Prisão de líderes da oposição na Tanzânia: uma repressão em plena luz
A situação política na Tanzânia agravou-se na segunda-feira com a detenção de dois líderes do principal partido da oposição, Chadema, durante uma manifestação organizada contra os desaparecimentos forçados de activistas, apesar de uma proibição imposta pelas autoridades.
As razões da manifestação
A manifestação, planeada para as ruas de Dar es Salaam, foi desencadeada pelo rapto e assassinato de Ali Mohamed Kibao, um funcionário do partido Chadema, que foi encontrado morto no dia 7 de Setembro depois de ter sido raptado por homens armados. Este incidente exacerbou as tensões entre o governo e a oposição, com Chadema a denunciar uma campanha sistemática de repressão contra os seus membros.
A reação da polícia
A polícia tanzaniana, já em alerta, enviou forças anti-motim pela cidade de Dar es Salaam no fim de semana anterior, equipadas com canhões de água e outros dispositivos de controlo de multidões, para evitar quaisquer aglomerações de massa. Os manifestantes foram desencorajados de sair às ruas sob ameaça de repressão violenta.
O presidente do Chadema, Freeman Mbowe, foi preso enquanto realizava uma conferência de imprensa em Magomeni, um dos pontos de encontro planeados para o protesto. Num vídeo publicado pelo partido nas redes sociais, vemos-no denunciar a resposta excessiva das autoridades:
“Protestar é o nosso direito constitucional, mas surpreendemo-nos com a extensão da força utilizada pela polícia para ameaçar as pessoas e suprimir a nossa liberdade. . »
Ele foi então levado pela polícia diante das câmeras, simbolizando o que muitos consideram um retorno às práticas autoritárias na Tanzânia.
A prisão de Tundu Lissu e outras figuras da oposição
O vice-presidente de Chadema, Tundu Lissu, uma figura proeminente na política tanzaniana, também foi preso na segunda-feira.
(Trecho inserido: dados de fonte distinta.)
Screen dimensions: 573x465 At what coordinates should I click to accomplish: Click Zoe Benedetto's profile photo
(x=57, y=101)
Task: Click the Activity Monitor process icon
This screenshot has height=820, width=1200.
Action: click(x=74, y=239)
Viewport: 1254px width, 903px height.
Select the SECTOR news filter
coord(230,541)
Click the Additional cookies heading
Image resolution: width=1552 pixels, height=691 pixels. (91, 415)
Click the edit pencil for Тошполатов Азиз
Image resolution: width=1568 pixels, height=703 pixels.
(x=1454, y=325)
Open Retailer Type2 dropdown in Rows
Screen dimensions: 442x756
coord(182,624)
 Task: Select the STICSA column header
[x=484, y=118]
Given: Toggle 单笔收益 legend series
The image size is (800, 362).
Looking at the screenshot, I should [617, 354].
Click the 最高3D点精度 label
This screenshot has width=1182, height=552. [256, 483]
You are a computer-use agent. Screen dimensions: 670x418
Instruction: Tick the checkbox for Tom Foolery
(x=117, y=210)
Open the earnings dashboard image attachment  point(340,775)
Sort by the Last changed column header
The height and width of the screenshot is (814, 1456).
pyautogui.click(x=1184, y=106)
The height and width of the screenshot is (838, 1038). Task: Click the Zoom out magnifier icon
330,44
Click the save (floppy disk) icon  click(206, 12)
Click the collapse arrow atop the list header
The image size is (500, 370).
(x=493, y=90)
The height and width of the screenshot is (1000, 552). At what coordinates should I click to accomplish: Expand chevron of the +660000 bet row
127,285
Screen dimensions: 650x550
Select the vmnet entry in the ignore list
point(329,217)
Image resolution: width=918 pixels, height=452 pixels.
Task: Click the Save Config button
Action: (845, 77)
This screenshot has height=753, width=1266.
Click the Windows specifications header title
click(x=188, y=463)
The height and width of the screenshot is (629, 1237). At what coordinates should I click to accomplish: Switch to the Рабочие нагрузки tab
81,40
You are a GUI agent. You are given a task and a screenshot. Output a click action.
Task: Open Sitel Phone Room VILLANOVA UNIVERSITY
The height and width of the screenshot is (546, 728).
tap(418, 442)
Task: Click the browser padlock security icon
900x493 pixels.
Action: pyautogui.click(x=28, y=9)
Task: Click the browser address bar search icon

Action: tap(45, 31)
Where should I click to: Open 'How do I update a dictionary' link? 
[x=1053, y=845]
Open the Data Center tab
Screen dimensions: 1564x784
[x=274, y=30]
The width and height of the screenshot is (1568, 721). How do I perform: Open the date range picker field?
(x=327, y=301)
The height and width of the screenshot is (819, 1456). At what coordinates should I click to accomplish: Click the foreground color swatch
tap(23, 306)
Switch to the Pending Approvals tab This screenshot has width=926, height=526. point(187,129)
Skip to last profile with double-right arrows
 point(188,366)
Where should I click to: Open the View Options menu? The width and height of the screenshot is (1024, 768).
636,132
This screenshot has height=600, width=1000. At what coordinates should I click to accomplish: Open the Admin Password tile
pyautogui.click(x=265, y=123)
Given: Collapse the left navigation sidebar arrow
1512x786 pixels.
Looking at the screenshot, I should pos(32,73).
Lissu regressou à Tanzânia em Janeiro de 2023, depois de passar mais de cinco anos no exílio na Bélgica, na sequência de uma tentativa de assassinato em 2017. A sua residência nos subúrbios de Dar es Salaam tinha sido cercada pela polícia antes da sua prisão.
Lissu, muito crítico do governo, anunciou o seu regresso ao país depois de o presidente Samia Suluhu Hassan ter levantado a proibição de reuniões políticas imposta durante o reinado do seu antecessor, John Magufuli. Contudo, a prisão de Lissu e Mbowe marca um regresso às tensões políticas e põe em causa a promessa de reformas democráticas.
O Contexto Político e as Próximas Eleições
O clima político tornou-se tenso no período que antecedeu as eleições locais marcadas para Novembro de 2024, seguidas das eleições presidenciais e legislativas do próximo ano. Chadema acusa o Presidente Hassan de regressar às práticas autoritárias de Magufuli, apesar das esperanças de uma abertura democrática após chegar ao poder em Março de 2021.
A proibição de manifestações, a repressão de membros da oposição e as detenções dos seus líderes intensificaram os receios de regressão política.
Reação Internacional e Efeitos na Democracia
A crescente repressão na Tanzânia atraiu a atenção da comunidade internacional, que observa de perto a situação dos direitos humanos no país. Grupos de direitos humanos e observadores internacionais expressaram preocupação com o futuro da democracia na Tanzânia sob a presidência de Hassan, criticando o uso das forças de segurança para amordaçar a oposição.
O regresso das práticas autoritárias, aliado à repressão brutal de manifestações pacíficas, poderá ter repercussões na reputação do país e na realização de eleições livres e transparentes nos próximos meses. Samia Suluhu Hassan, que conquistou o favor de parte da população e da comunidade internacional através das suas primeiras medidas de abertura, vê agora o seu mandato manchado por uma repressão crescente.